Calcutta is Everywhere

July 28, 2008

For Mother Theresa there are two Calcuttas: there is the actual city of lepers and outcasts, where “suffering … is much more physical, much more material”; and there is the Calcutta of the mind, where “suffering is much deeper and more hidden.” The tangible Calcutta is a seething Indian metropolis; the intangible Calcutta is a soul lost in a burb somewhere in the West.

“You can find Calcutta all over the world,” she says, “if you have eyes to see; not only to see, but to look.” To look at the tangible Calcutta is to contemplate the causes and effects of a rigid, hierarchical social system and the lopsided distribution of scarce material resources. To look at the intangible Calcutta is to contemplate box store USA, whose superabundance of material wealth cannot hide the anomie that wastes away its citizens.

Who is hungrier: the living skeleton that a Missionary of Charity wraps in a blanket or the zoned-out football fan who hauls into Costco in his SUV, hunting down the perfect 60’ flat screen? The former is too weak to stand, the latter too emotionally compartmentalized to love his family. The Beatitudes differ on the question on poverty. Luke’s Jesus says that the materially destitute are blessed in the eyes of the Lord; Matthew’s Jesus says that it is the mentally impoverished who are blessed. Jesus himself makes no such distinction between the atrophied body and the sickly mind.

In Dharmic terms, Mother Theresa’s Calcutta is the lair of the Three Lords. As warriors, the right attitude to adopt in order to eradicate materialism in all forms is that of daring and renunciation:

What the warrior renounces [says the Druk Sakyong] is anything in his experience that is a barrier between himself and others. In other words, renunciation is making yourself more available, more gentle, and open to others. Any hesitation about opening yourself to others is removed. For the sake of others you renounce your privacy. (Shambhala: The Sacred Path of the Warrior, 59.)

Jesus’ approach to renunciation is distinctive of the warrior. Jesus heals and hence becomes the leper shunned by the village. He embraces the denizens of all the Calcuttas of his time: tax collectors, prostitutes, Samaritans, and so on. For him there is no “other”; there is just us—each made in the image of God, or, if you will, the embodiment of basic goodness or tatagathagharba.

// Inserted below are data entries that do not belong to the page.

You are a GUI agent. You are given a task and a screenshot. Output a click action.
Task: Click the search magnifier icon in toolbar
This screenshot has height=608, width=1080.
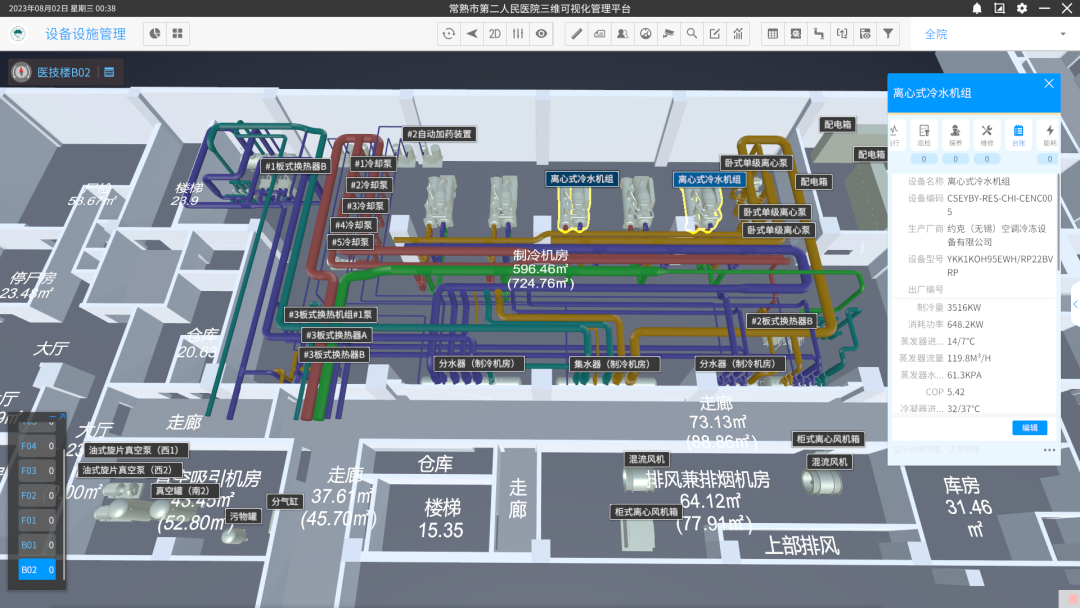pos(691,34)
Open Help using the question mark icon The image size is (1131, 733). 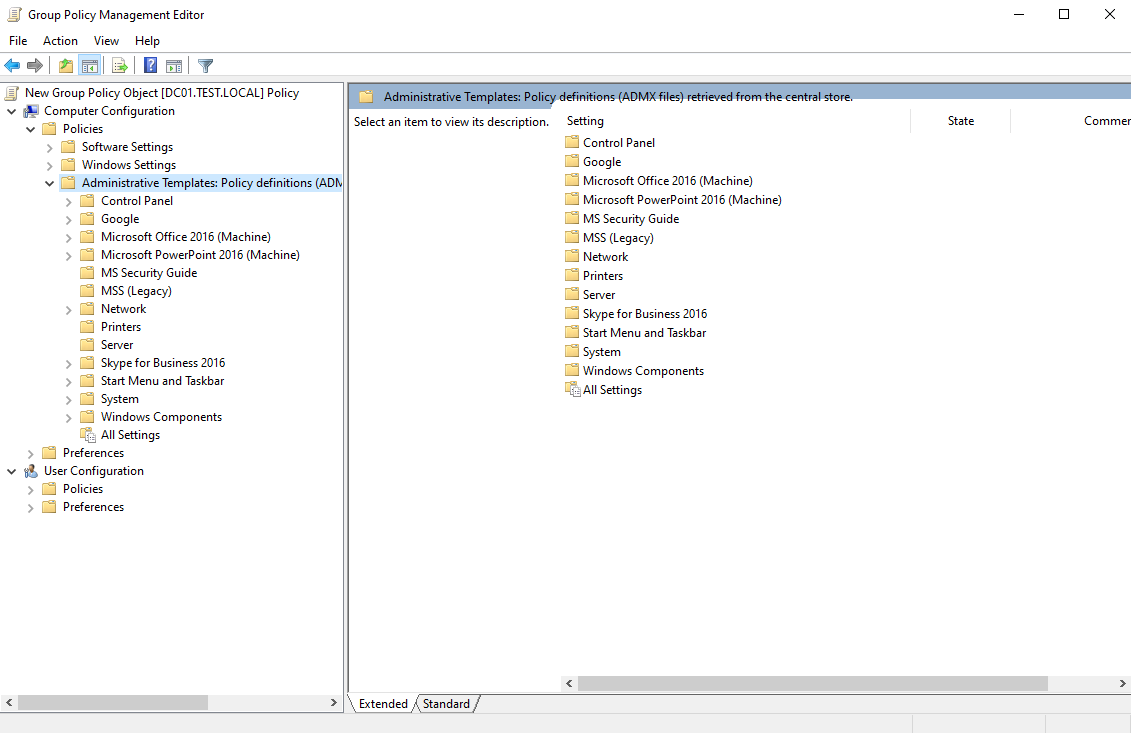150,66
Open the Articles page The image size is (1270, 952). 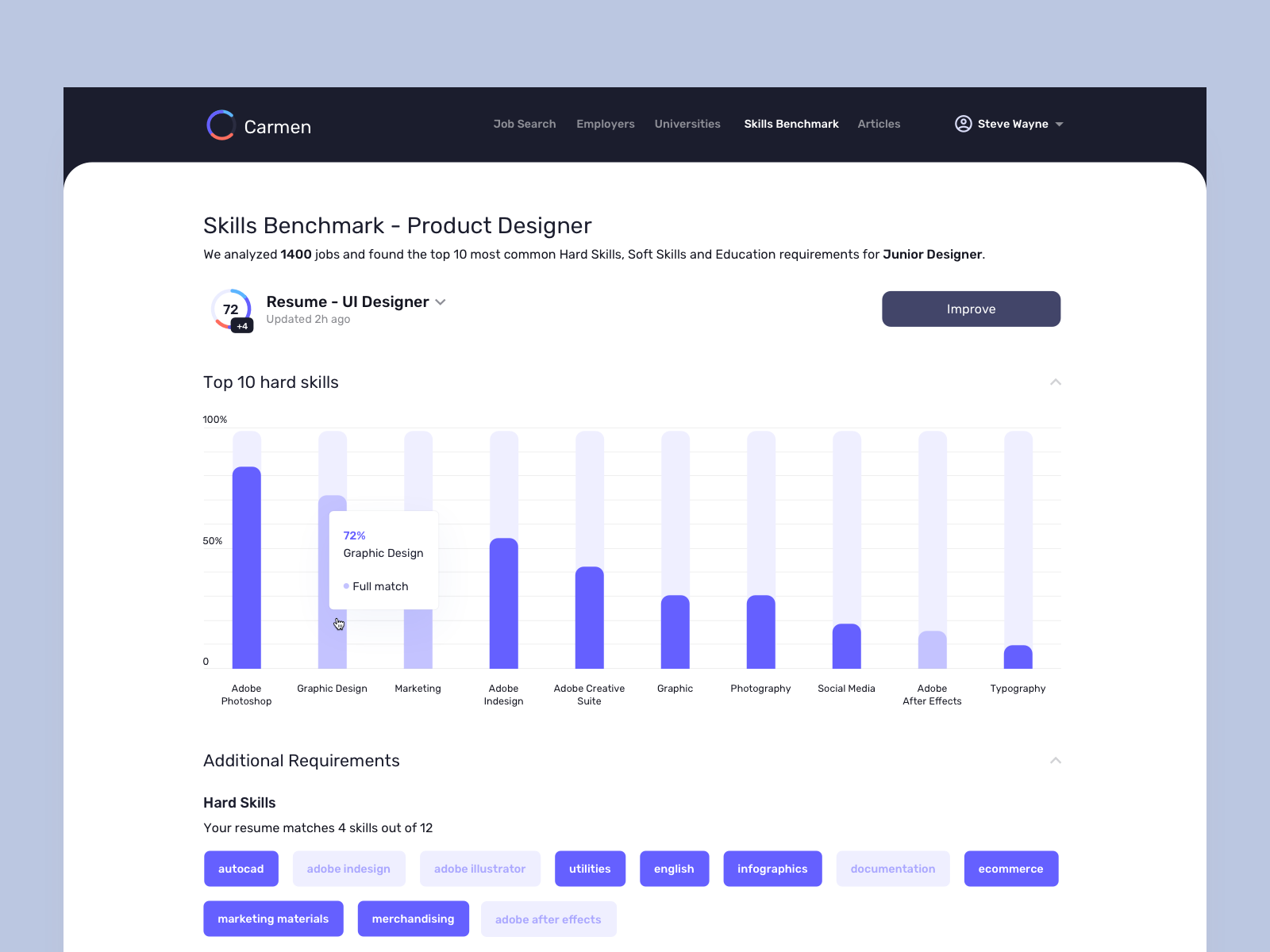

The dissolution of self and other is at the heart of Jesus’ kingdom message, a kingdom which is within you, in front of your eyes, or in your midst. In other words, it can be tapped into on the spot. (It resembles Shambhala vision in its immediacy.) Of course, if comes with a cost, the crucifixion of one’s own ego fixation. But how else are we going to clean up the world’s real and imagined Calcuttas? If you won’t save this world, asked Trungpa Rinpoche, who will? This is a question that all of us, regardless of our faith tradition or philosophical inclination, are called to answer.